In anticipation to the forthcoming 37th Session of the United Nations Working Group of Experts on People of African Descent (WGEPAD), Prince Uyanga MSc, through Yanga Voyage, an Afrocentric storytelling collective, has called for a transformation in how African migration is represented globally — from stories of suffering to narratives of strength, creativity, and dignity.

The session, which has as it theme “Crossings and Journeys: People of African Descent in Global Migration and the Enduring Architecture of Racialization,” explores how racism continues to shape migration experiences and systems worldwide.

In its formal submission, Yanga Voyage, challenges centuries-old portrayals of African migration as tragedy and displacement. Instead, the collective reframes it as a powerful continuum of becoming — rooted in heritage, imagination, and the pursuit of self-determination.

> “For too long, Africans on the move have been reduced to statistics and stereotypes,” said Prince Uyanga MSc, Founder and Curator of Yanga Voyage.
“Our goal is to return humanity to the migration story — to show that every journey carries creativity, resilience, and purpose. Migration for Africans is not just movement; it is memory, innovation, and becoming.”

Founded as a pan-African travel and cultural storytelling platform, Yanga Voyage documents the lived experiences of Africans across borders — from Lagos to Kampala, Accra to Dakar, and Addis Ababa to Nairobi. Through photography, film, and digital storytelling, it amplifies African voices and narratives often overlooked in mainstream discourse.

The UN submission engages directly with WGEPAD’s six thematic areas – racialized migration control, precarity in transit, trafficking and smuggling, media representation, detention technologies, and deportation. It proposes storytelling as a decolonial tool that can influence migration policy, shape perception, and promote racial justice.

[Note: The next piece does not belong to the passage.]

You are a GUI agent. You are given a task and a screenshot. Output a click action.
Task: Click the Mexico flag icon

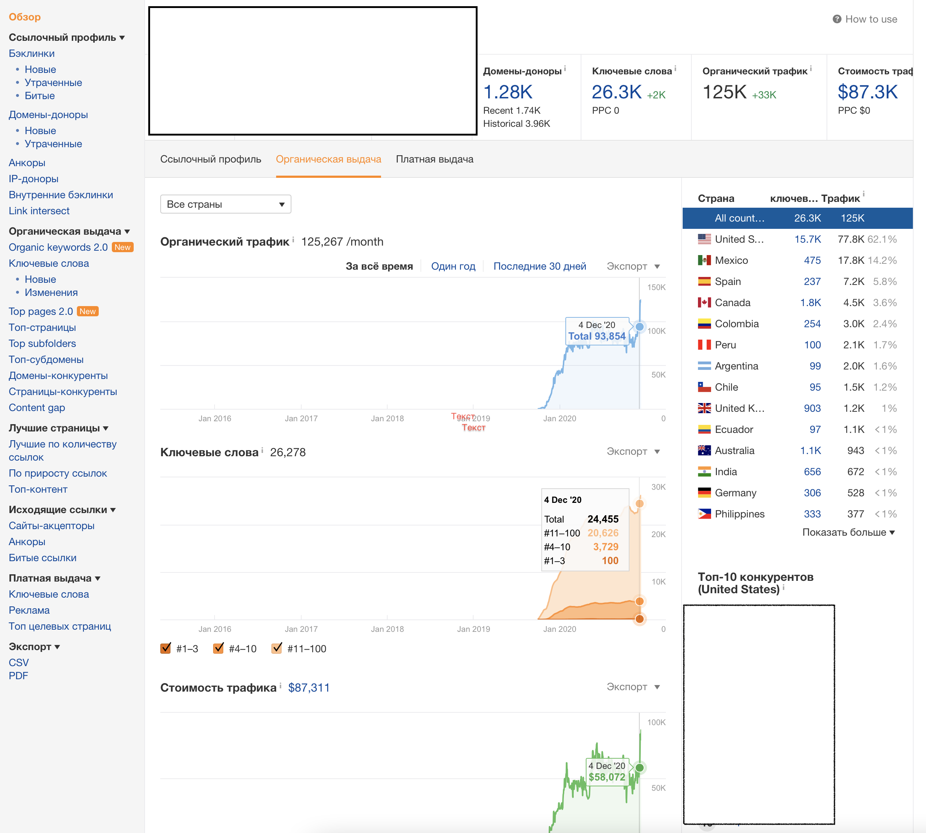coord(704,260)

Among its key recommendations, Yanga Voyage calls for:

Investment in community-led storytelling initiatives as part of migration research and advocacy.

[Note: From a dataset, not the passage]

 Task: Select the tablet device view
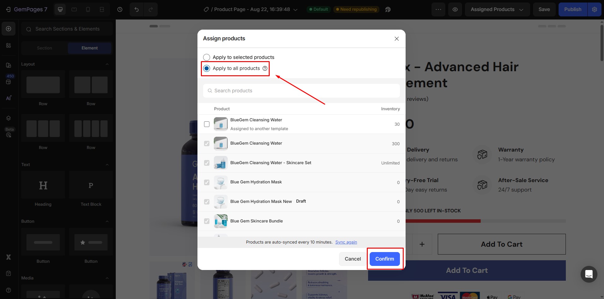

Support for Afro-diasporic media platforms to counter misrepresentation.

Recognition of narrative sovereignty as an essential component of reparative and racial justice.

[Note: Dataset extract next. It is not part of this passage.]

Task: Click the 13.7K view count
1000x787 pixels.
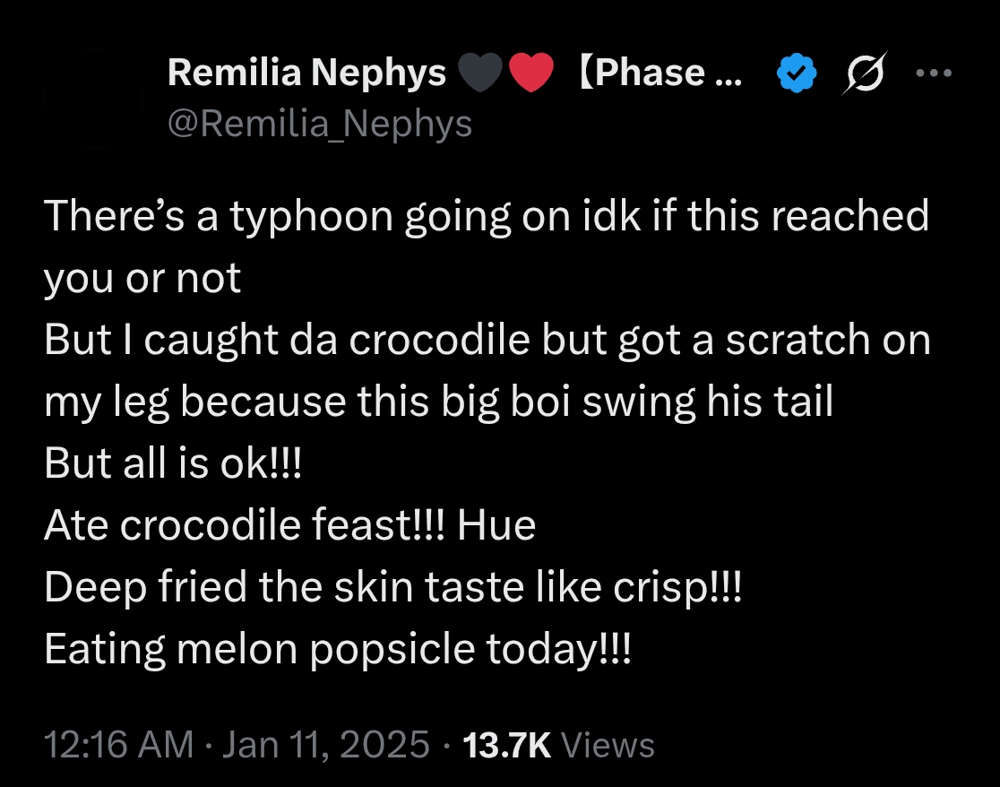Action: click(505, 744)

“Storytelling is not entertainment; it is evidence,” the paper states. “Each story told from an African lens dismantles centuries of distortion and builds pathways toward understanding and equity.”

Yanga Voyage’s submission reinforces a growing movement across Africa and its diaspora — one that seeks to redefine migration not as loss, but as legacy. By reclaiming the narrative of crossings and journeys, the collective asserts that Africans are not merely migrants; they are creators of global meaning.